Please write out these lines again word for word, without the pictures.

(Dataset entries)
——————

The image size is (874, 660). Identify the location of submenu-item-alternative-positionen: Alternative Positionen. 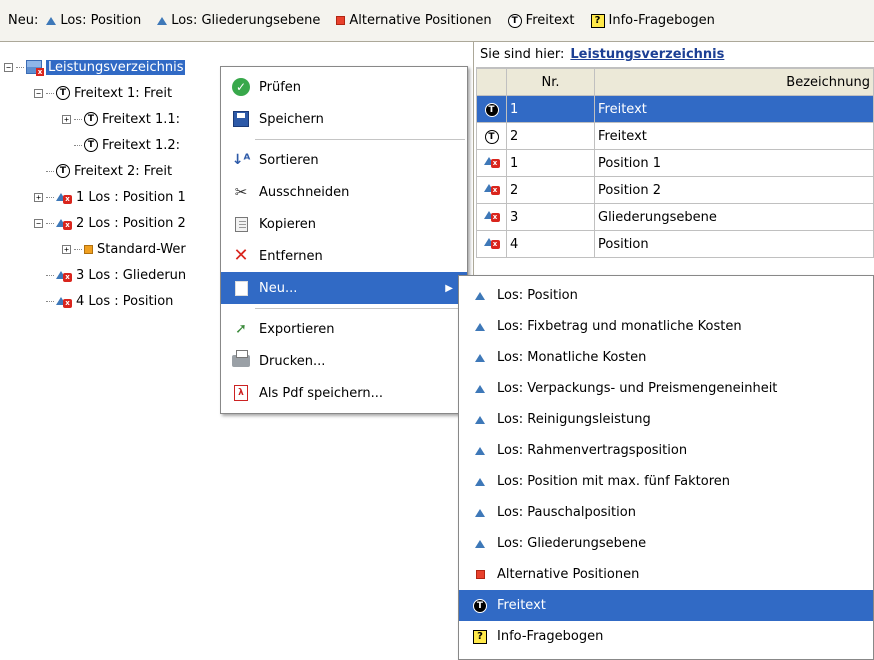
(666, 574).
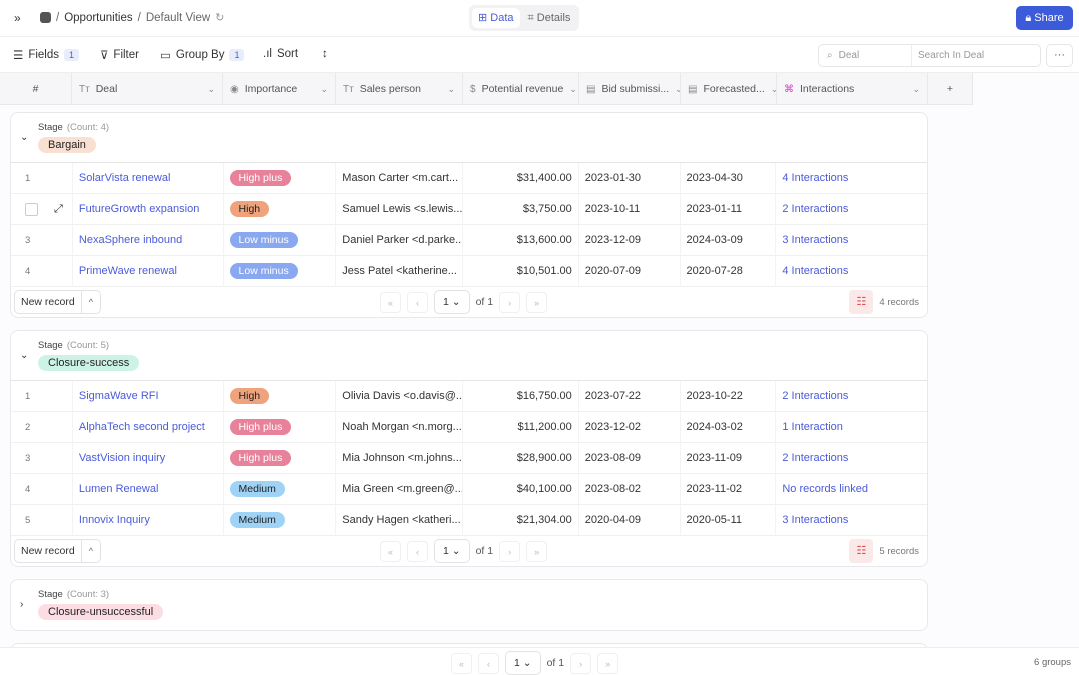  Describe the element at coordinates (120, 55) in the screenshot. I see `filter-button: ⊽ Filter` at that location.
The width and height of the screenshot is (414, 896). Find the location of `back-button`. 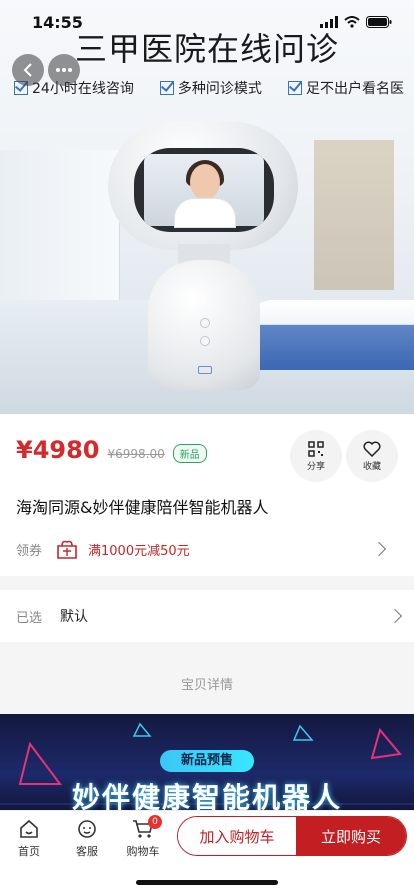

back-button is located at coordinates (28, 70).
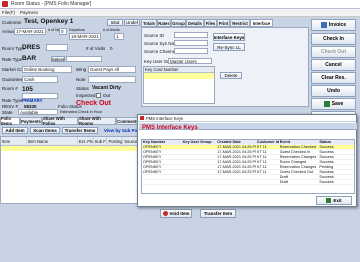 This screenshot has height=262, width=360. I want to click on source-id-field, so click(191, 35).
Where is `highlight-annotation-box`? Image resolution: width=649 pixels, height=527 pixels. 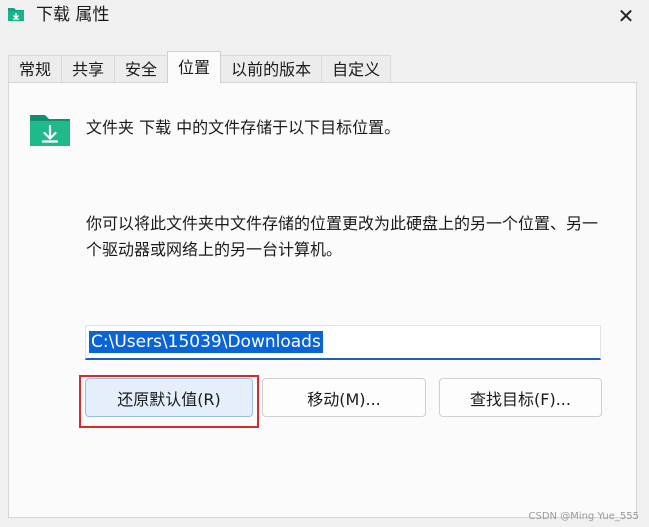
highlight-annotation-box is located at coordinates (169, 402).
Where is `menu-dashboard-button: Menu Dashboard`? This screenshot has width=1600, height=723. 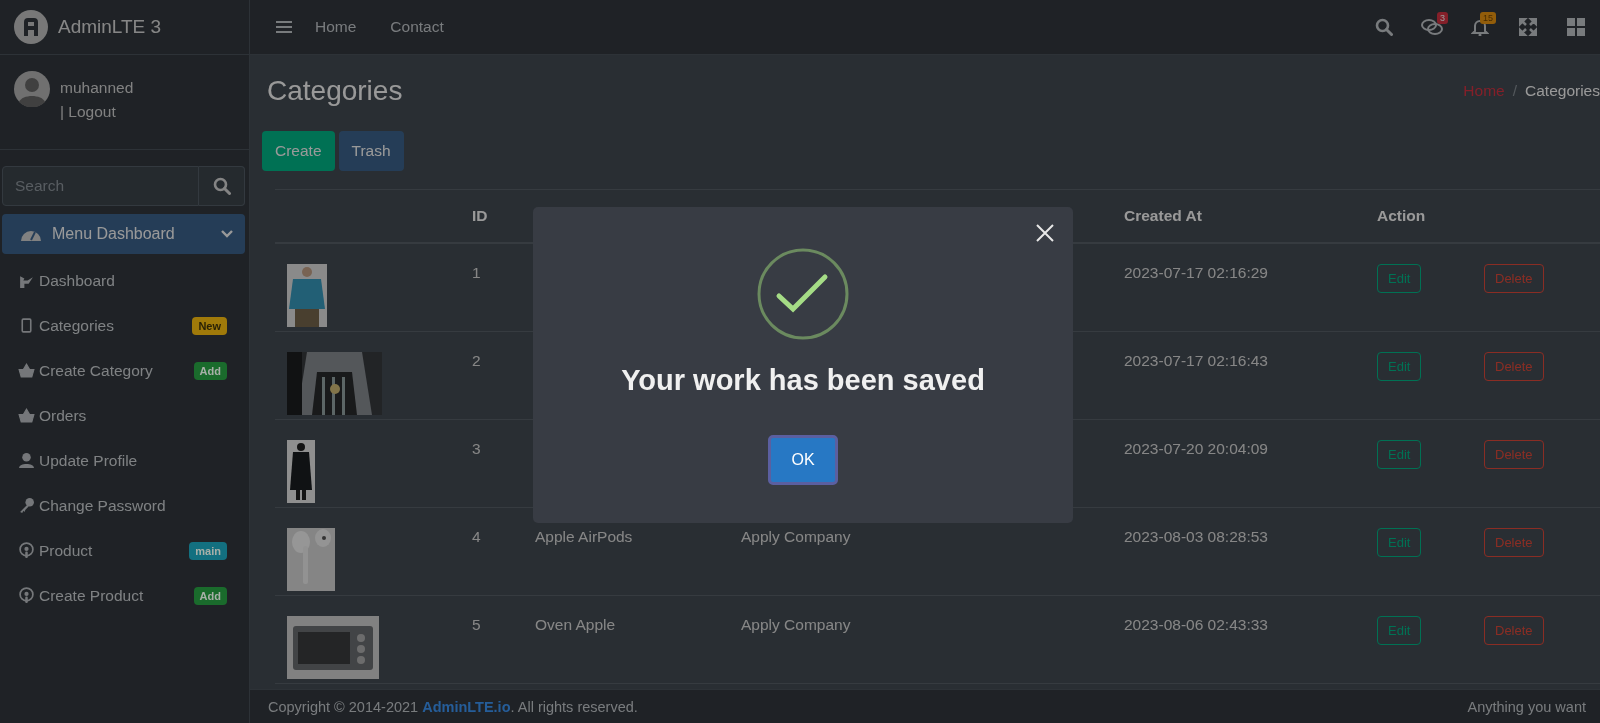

——————

**Task answer:**
The image size is (874, 660). Identify the location of submenu-item-alternative-positionen: Alternative Positionen. 
(666, 574).
  Describe the element at coordinates (120, 55) in the screenshot. I see `filter-button: ⊽ Filter` at that location.
The width and height of the screenshot is (414, 896). Find the location of `back-button`. 

back-button is located at coordinates (28, 70).
 This screenshot has height=262, width=360. I want to click on source-id-field, so click(191, 35).
Where is `highlight-annotation-box`? Image resolution: width=649 pixels, height=527 pixels. 
highlight-annotation-box is located at coordinates (169, 402).
Where is `menu-dashboard-button: Menu Dashboard`? This screenshot has width=1600, height=723. 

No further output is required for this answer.